I’m not really someone that likes to drink. I may have the odd drink occasionally, but every kind of alcohol I’ve tried has tasted putrid to me. I can’t fathom why people would willingly drink something that tastes like rat piss, but that’s neither here nor there. However, when the mood strikes me, I’m usually the first person to try and organize a drinking game to movies. I don’t know why I get so much fun out of watching or playing drinking games, but I think there’s a sense of bonding when you play it with the right group of people with the right rules. So in honor of International Let’s Get Drunk Day, also known as St. Patrick’s Day, Flixist has prepared for you a fun collection of our favorite drinking games. We’re not responsible for what happens to you if you play them, but we can only assume that you won’t remember whatever you did.
Out of all of the drinking games I’ve played and organized, there were some standout ones that I had to cut. I could have gone with the classic Lord of the Rings drinking game, where there are numerous rules and modifiers you can place to make the game more interesting like drinking every time Frodo makes a jizz face (which is all the time). I could have done the Kingsman drinking game, where you drink for every codename uttered and have to waterfall continuously while “Freebird” is playing. But if you want pure, unadulterated hilarity, you need to try the Oogieloves and the Big Balloon Adventure Drinking Game, or as I like to call it, Obey the Oogieloves.
For those of you that have never heard of the Oogieloves, consider yourself lucky.
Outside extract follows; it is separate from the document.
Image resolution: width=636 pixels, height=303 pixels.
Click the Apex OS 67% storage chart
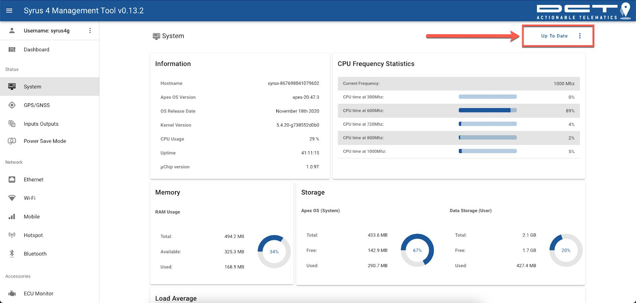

Imagine if the Teletubbies were somehow even lamer and went on an adventure to get balloons for their comatose pillow’s birthday with the helpful advice from a talking window, a vacuum cleaner named J. Edgar (GET IT???), and so many notable celebrities that you’ll wonder what contracts forced them to appear here. Christopher Lloyd is a mute mariachi in a flying sombrero that is powered by dancing. So obviously in the face of such madness, one must be driven to drink.
The rules of this drinking game are simple but insidious. You have to take a shot whenever turtles walk across on screen. That seems all well and good, but the turtles only appear when it’s time for the audience to participate in the movie. Yes, you heard me right. This movie encourages audience participation. Which leads us to the second rule; OBEY. For every second that you decided not to participate and do what the movie tells you, you need to drink. Maybe you don’t walk to sing along with the Oogieloves. Too bad, if you don’t you must drink. Tired of telling Goofy Toofy to pick up his pants? Well I hope you don’t mind picking yourself off the floor, cause that’s where you’ll be with how much you’ll have to drink. It’s a game that slowly becomes more and more chaotic as the night goes and people get more and more wasted. By the end, everyone is a bumbling mess attempting the Oogielove dance. One friend refused to do anything the movie said and passed out at the halfway mark.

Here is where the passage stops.